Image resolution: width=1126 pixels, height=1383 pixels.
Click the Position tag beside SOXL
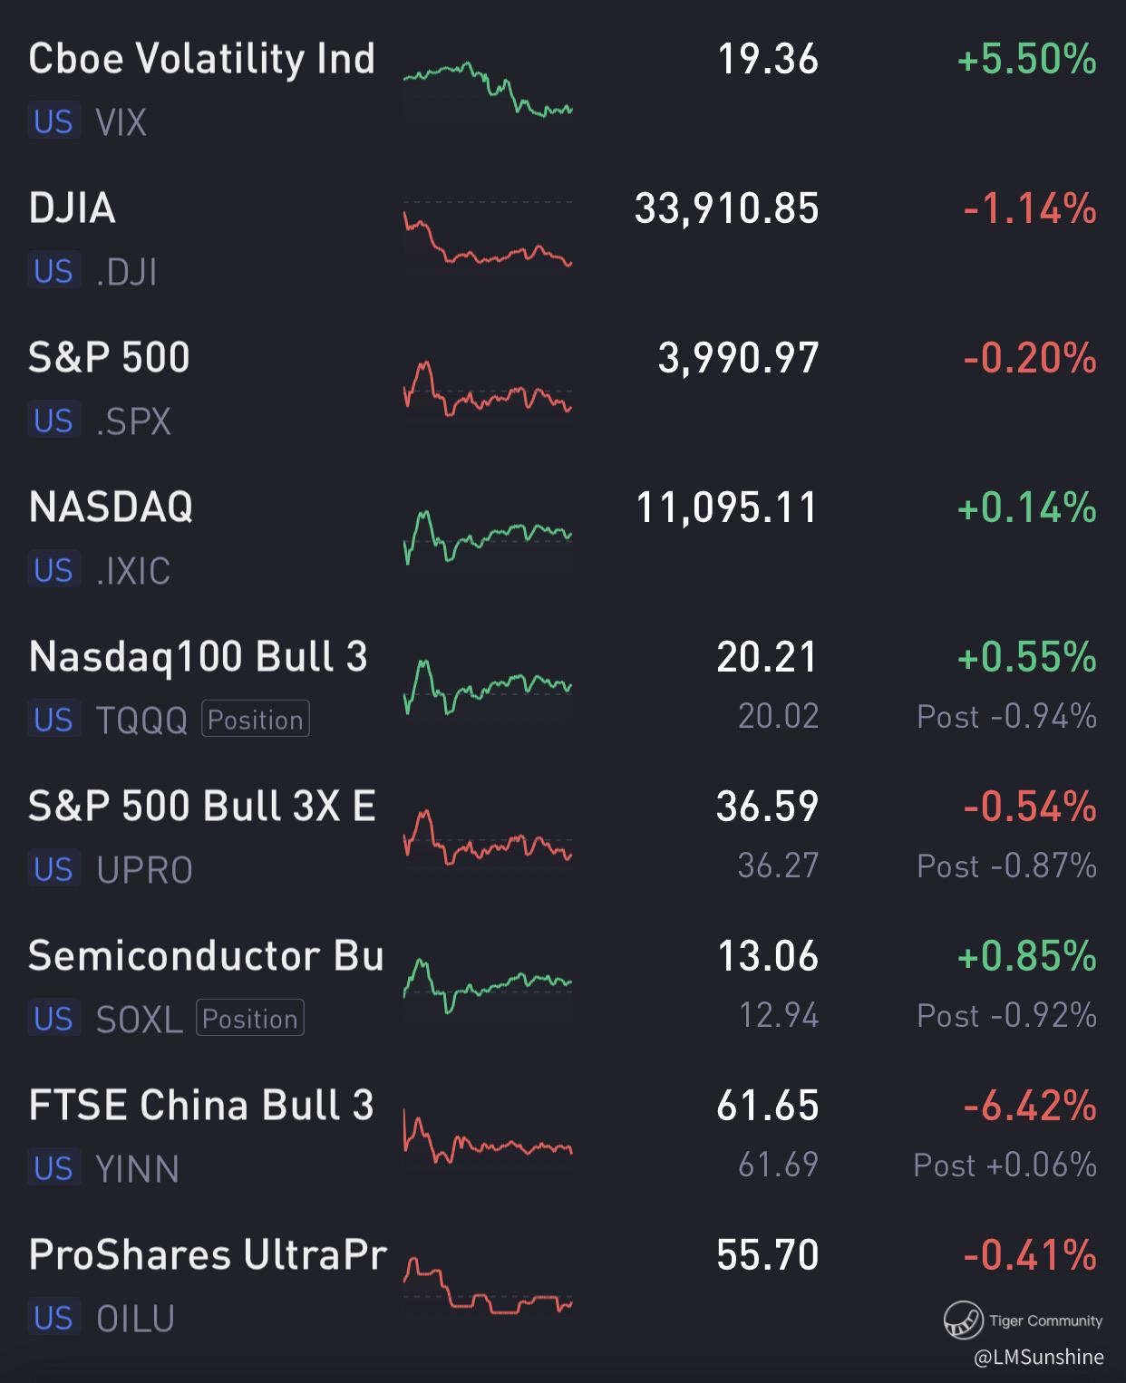click(x=250, y=1019)
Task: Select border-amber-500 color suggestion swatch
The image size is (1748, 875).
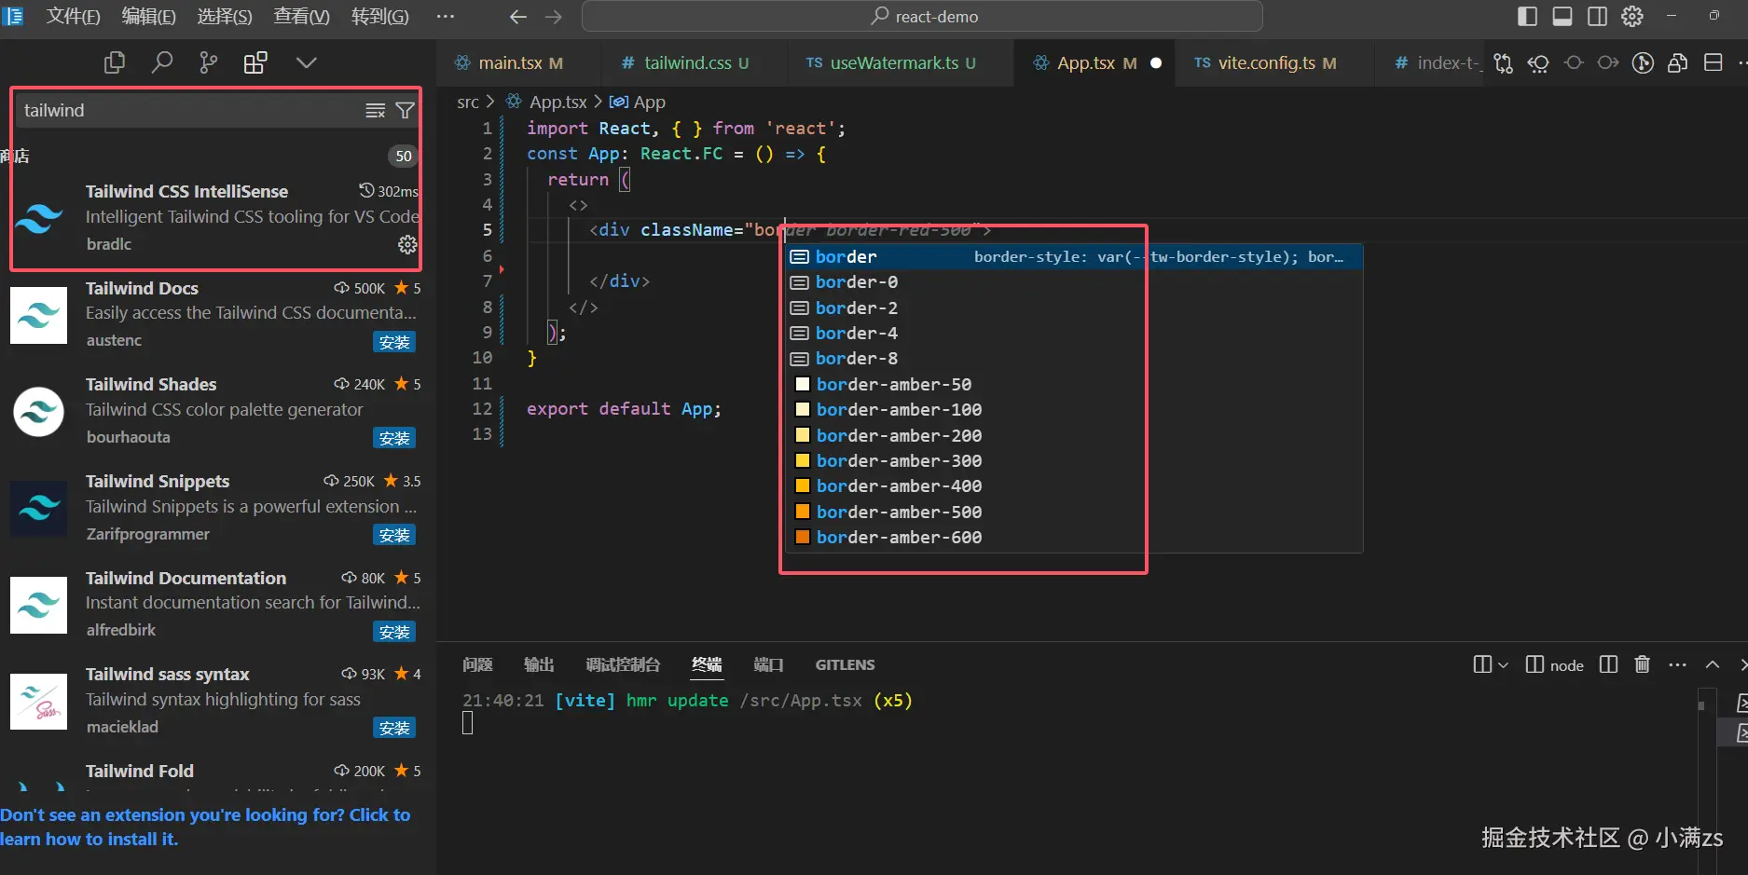Action: 802,512
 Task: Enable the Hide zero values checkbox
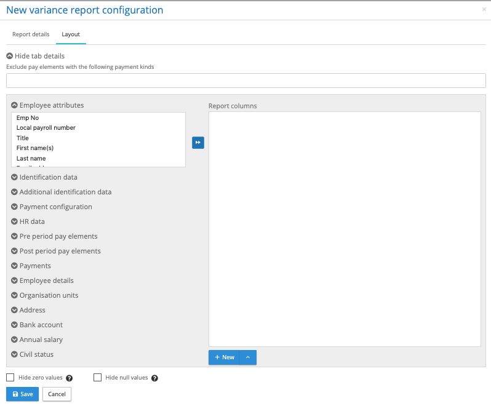tap(10, 378)
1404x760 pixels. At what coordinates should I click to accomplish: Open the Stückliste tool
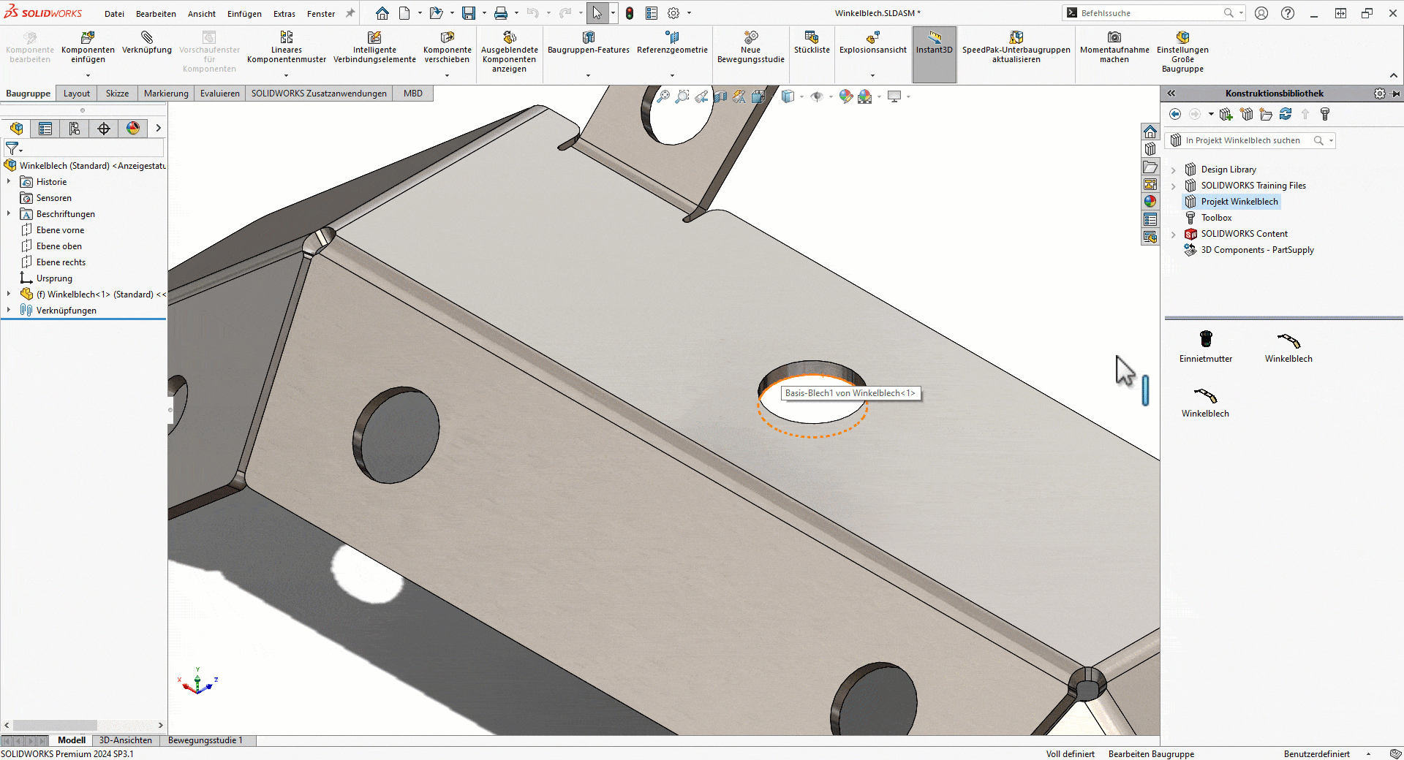(x=811, y=37)
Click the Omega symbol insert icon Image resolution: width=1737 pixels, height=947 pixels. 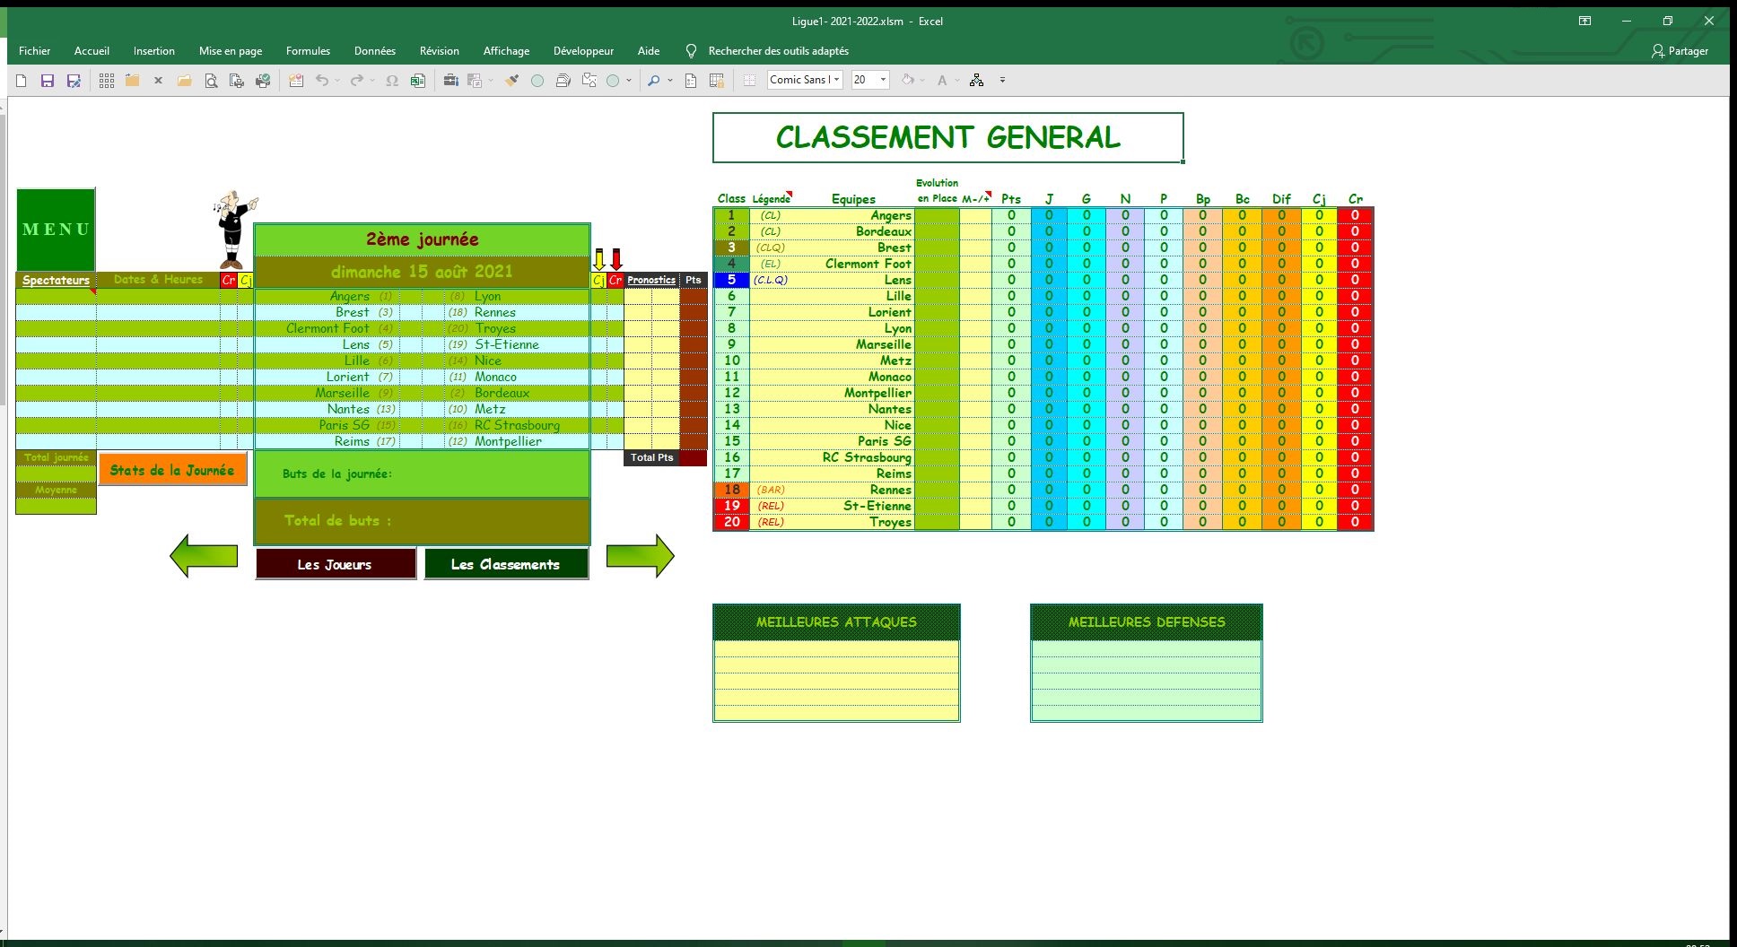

AIM OF THE TASK: Reproduce the material in full, word for word, and omit the pictures.

RESULT OF THE TASK:
Image resolution: width=1126 pixels, height=1383 pixels.
Click the Position tag beside SOXL
click(x=250, y=1019)
Task: Select border-amber-500 color suggestion swatch
The image size is (1748, 875).
Action: 802,512
 Task: Enable the Hide zero values checkbox
tap(10, 378)
1404x760 pixels. At what coordinates should I click to accomplish: Open the Stückliste tool
(x=811, y=37)
Click the Omega symbol insert icon Image resolution: width=1737 pixels, height=947 pixels. 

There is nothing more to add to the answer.